English edit

Etymology edit

From Latin dies (day) infaustus (unlucky).

Noun edit

dies infaustus (plural dies infausti)

  1. Unlucky day.
    • 1709, William Reeves, “The Octavius of Marcus Minucius Felix”, in The Apologies of Justin Martyr, Tertullian, and Minucius Felix ..., page 56:
      Here it was that the Gauls gave the Romans such a fatal Overthrow, that Dies Alliensis went proverbially afterwards for Dies infaustus, an unlucky or black Day.
    • 1720, Daniel Defoe, Serious Reflections of Robinson Crusoe, W. Taylor, page 219:
      This is the Day, that remarkable Day, several other Scriptures mention periodical Times, dies Infaustus, the Prudent shall keep Silence in that Time; for it is an evil Time.
    • 1826, Baron Alexandre Étienne G. de Théis, translated by M. A. P., Travels of Polycletes, in Letters from Rome, page 238:
      Besides these distinctions, there are some days, called Dies Infausti, on which all business is suspended.
    • 1883, Captain William Harwar Parker, Recollections of a Naval Officer, 1841-1865, Charles Scribner's Sons, page 7:
      To my extreme surprise we had no dinner in the gun-room that day, and no supper!
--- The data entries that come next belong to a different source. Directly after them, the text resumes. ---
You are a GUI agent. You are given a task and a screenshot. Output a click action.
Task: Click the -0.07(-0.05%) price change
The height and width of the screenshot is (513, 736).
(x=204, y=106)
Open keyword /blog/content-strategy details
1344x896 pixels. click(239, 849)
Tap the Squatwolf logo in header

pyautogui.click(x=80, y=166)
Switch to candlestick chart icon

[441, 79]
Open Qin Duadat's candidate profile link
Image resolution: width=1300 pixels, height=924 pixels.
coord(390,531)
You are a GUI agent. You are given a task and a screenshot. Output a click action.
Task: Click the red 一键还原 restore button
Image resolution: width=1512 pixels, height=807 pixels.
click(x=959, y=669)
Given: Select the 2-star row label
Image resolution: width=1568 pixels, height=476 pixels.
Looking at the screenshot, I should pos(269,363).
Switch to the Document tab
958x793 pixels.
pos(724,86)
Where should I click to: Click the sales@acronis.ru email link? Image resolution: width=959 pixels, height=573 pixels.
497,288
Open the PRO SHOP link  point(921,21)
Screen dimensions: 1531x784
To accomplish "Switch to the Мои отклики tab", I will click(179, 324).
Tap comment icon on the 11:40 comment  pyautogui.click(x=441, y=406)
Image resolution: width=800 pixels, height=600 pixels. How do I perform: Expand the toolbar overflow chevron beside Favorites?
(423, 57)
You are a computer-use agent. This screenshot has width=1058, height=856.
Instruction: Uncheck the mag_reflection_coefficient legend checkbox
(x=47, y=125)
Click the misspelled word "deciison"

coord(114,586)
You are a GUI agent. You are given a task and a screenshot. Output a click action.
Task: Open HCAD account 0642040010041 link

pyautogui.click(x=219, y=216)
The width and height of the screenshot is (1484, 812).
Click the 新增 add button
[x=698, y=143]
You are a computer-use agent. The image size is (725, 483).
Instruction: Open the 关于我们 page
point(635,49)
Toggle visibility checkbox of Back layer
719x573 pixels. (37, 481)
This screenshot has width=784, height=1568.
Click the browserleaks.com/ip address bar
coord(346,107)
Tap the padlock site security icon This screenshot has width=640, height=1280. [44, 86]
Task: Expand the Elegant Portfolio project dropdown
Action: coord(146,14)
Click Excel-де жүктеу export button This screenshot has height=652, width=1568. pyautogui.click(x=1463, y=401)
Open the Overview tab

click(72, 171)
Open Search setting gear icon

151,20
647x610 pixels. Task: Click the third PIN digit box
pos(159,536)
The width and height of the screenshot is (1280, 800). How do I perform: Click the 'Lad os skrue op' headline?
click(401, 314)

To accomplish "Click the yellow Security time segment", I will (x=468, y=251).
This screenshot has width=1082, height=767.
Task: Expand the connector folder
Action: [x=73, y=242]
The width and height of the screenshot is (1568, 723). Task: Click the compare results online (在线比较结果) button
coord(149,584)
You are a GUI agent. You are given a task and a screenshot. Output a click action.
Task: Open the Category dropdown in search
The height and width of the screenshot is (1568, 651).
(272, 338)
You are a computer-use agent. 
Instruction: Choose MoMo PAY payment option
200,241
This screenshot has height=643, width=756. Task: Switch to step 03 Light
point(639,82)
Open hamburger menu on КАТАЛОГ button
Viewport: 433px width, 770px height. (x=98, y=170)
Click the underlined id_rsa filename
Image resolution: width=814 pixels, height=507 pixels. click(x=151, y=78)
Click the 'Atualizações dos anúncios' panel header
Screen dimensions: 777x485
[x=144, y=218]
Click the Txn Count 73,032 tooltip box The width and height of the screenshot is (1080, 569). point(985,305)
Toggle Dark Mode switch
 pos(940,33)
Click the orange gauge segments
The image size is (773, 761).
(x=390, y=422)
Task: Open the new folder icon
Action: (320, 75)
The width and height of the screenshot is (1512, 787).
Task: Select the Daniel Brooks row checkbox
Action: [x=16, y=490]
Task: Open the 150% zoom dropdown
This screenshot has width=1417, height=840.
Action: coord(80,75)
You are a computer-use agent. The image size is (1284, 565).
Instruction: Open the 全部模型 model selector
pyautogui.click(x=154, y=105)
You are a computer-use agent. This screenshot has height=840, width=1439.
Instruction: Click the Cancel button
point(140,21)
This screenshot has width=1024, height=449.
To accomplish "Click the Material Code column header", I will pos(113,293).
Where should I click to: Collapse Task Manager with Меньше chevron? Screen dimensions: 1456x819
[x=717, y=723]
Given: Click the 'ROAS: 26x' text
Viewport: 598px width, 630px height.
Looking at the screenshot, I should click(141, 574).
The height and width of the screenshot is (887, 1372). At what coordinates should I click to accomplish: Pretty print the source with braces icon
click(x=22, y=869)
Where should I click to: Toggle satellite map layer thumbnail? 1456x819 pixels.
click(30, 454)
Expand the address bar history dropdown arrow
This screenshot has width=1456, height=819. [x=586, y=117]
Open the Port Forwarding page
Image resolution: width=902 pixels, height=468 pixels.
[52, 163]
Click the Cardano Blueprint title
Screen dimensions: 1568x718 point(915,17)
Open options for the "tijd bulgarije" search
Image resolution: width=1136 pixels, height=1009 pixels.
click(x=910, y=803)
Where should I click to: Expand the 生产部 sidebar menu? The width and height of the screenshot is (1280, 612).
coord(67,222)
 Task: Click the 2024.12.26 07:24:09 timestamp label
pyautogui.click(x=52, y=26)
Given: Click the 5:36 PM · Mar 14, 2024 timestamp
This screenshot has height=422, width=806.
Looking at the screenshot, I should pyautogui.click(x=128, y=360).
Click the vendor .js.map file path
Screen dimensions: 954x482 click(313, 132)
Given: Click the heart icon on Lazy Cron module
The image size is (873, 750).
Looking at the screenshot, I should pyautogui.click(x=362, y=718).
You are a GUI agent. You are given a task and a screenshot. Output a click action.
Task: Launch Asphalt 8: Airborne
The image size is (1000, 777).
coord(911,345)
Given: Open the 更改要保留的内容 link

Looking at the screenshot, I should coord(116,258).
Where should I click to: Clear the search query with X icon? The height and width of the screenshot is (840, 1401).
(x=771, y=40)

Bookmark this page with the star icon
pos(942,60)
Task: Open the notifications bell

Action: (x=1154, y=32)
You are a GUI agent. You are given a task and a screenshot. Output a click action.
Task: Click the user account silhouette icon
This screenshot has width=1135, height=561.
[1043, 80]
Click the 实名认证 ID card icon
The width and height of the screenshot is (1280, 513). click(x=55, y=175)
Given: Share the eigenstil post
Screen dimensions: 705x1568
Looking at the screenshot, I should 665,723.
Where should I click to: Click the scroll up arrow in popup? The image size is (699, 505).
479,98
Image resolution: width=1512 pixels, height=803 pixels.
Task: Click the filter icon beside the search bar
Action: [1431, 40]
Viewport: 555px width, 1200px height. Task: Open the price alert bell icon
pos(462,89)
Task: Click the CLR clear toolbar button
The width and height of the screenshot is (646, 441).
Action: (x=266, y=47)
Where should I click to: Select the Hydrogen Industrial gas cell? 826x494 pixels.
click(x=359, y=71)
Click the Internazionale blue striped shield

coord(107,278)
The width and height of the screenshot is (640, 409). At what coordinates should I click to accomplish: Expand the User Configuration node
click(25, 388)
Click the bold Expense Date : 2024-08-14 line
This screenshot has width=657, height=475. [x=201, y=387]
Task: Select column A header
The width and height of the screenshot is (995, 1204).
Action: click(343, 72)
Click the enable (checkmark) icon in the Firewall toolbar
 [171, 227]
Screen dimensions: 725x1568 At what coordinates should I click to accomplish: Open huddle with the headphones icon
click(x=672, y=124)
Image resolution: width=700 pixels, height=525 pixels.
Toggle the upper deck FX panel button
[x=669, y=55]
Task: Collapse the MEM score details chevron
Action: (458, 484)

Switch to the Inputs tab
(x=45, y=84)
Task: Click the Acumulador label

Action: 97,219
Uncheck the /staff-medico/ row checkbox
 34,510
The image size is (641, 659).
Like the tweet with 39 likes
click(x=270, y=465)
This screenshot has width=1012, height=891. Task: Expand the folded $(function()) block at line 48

The table was not even set! It seems that during this dies infaustus kind of a time the midshipmen lived upon the bum-boat and skirmished on the berth-deck for a living; but I knew nothing about that, and was too proud and bashful to make any inquiries, and, strange to say, no one thought of giving me information.
    • 1965, Marguerite Young, Miss MacIntosh, My Darling, Charles Scribner's Sons, page 715:
      Once, turning another corner—it must have been his dies infaustus—Mr. Spitzer passed down a long, dim street of cigar store Indians, and he could almost have thought he had come, in his wanderings, to an Indian stockade—but this would not have been so bad if suddenly, when he went to strike a match on a wooden cheek, the Indian had not lifted his tomahawk—and someone had cried out, as all the wooden shutters banged—Indian massacre!